Jenneke van der Wal (Leiden University)
Topic-based flexible nominal licensing in Bantu
Two typical Bantu syntactic characteristics are subject inversion and symmetrical double objects, which are both problematic for current theories of Case and agreement. I propose that both can be captured if low functional heads (Appl and v), are flexible to license their complement or specifier, depending on topicality.
In subject inversion the logical subject appears postverbally and a preverbal locative/patient/instrument agrees with the verb (-zi- in 1):
(1) Inzogá nti-zi-nywá abáana.
9.alcohol neg-9sm-drink 2.children
‘It’s the children who do not drink alcohol.’ Kinyarwanda (Ngoboka 2016: 356)
In double object symmetry, either object of a ditransitive (recipient or theme) can be passivised and either can be object-marked (OM) on the verb (2):
(2) a.

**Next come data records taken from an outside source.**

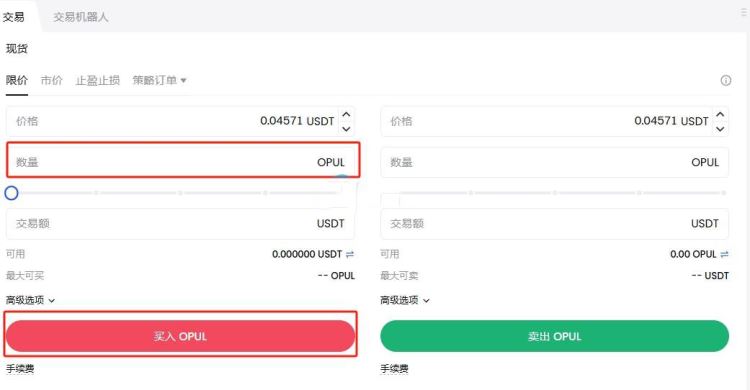Decrease sell price with down arrow
Screen dimensions: 750x390
pyautogui.click(x=720, y=129)
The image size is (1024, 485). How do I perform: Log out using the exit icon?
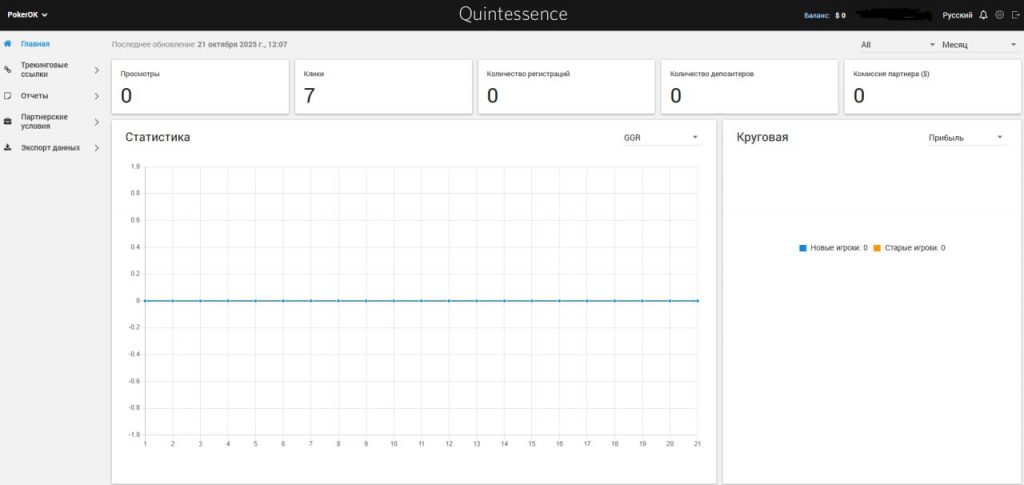point(1014,15)

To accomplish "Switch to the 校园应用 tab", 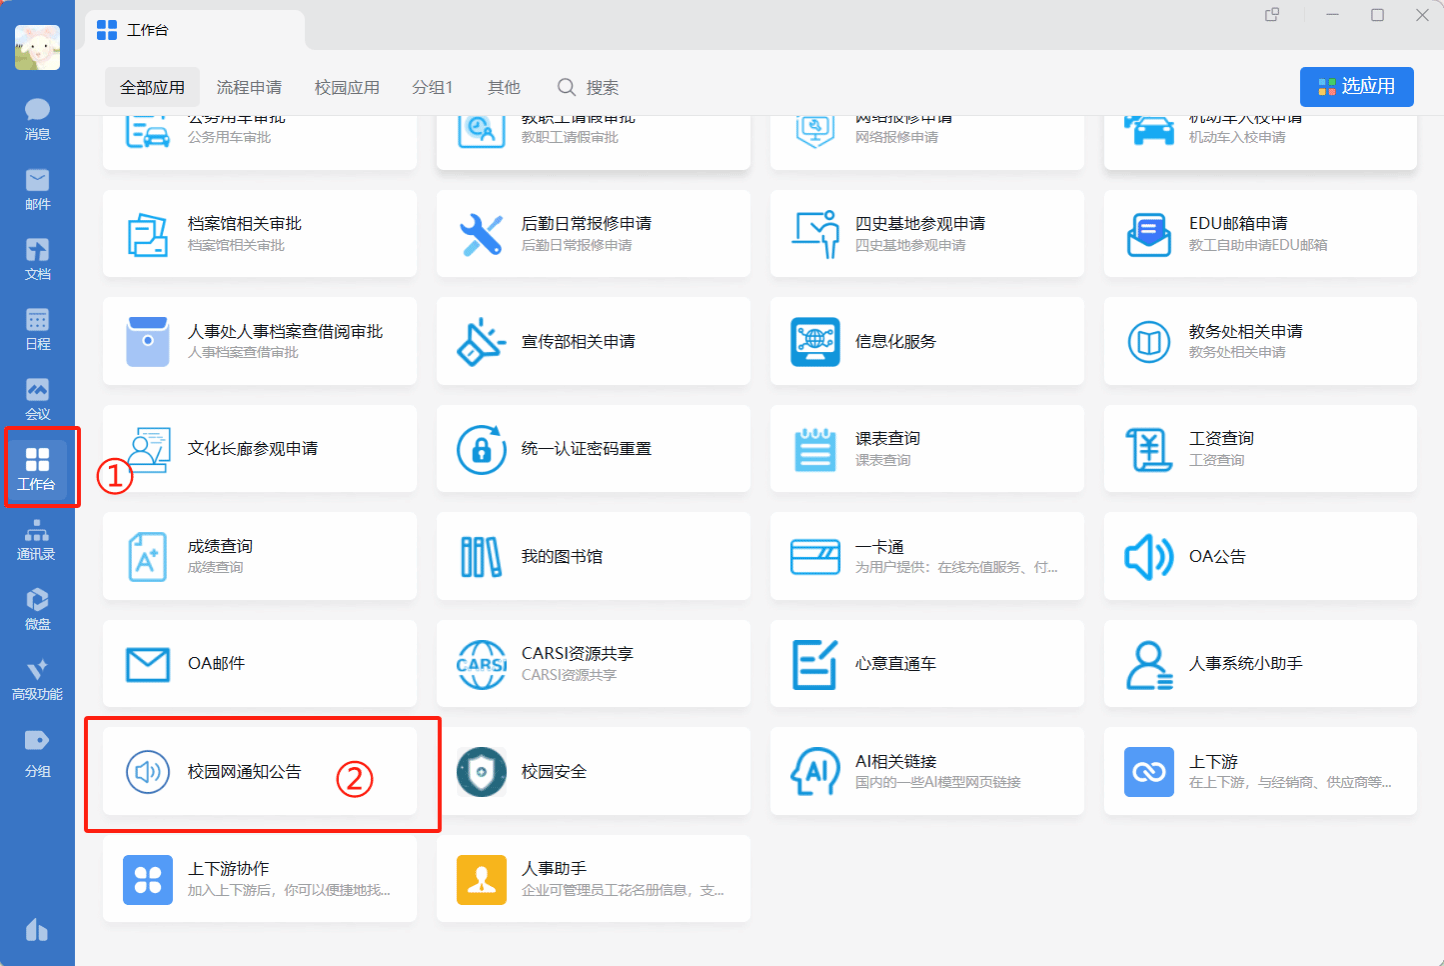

U-mama u-ba-nik-e in-cwadi (aba-ntwana).
1a-mama 1sm-2om-give-pfv 9-book 2-children
‘Mama gave them a book (the children).’
- U-mama u-yi-nik-e aba-ntwana (in-cwadi).
1a-mama 1sm-9om-give-pfv 2-children 9-book
‘Mama gave the children it (a book).’ Zulu (Adams 2010: 11)
The challenge is how T (for inversion) or v (for object marking) can agree with a lower argument (theme) across a higher one (EA or benefactive), given standard non-intervention locality restrictions on Agree. I explore the hypothesis that the intervening argument can be licensed by the head that introduces it (v or Appl), if it is non-topical. This allows the higher head to probe past it (assuming no defective intervention).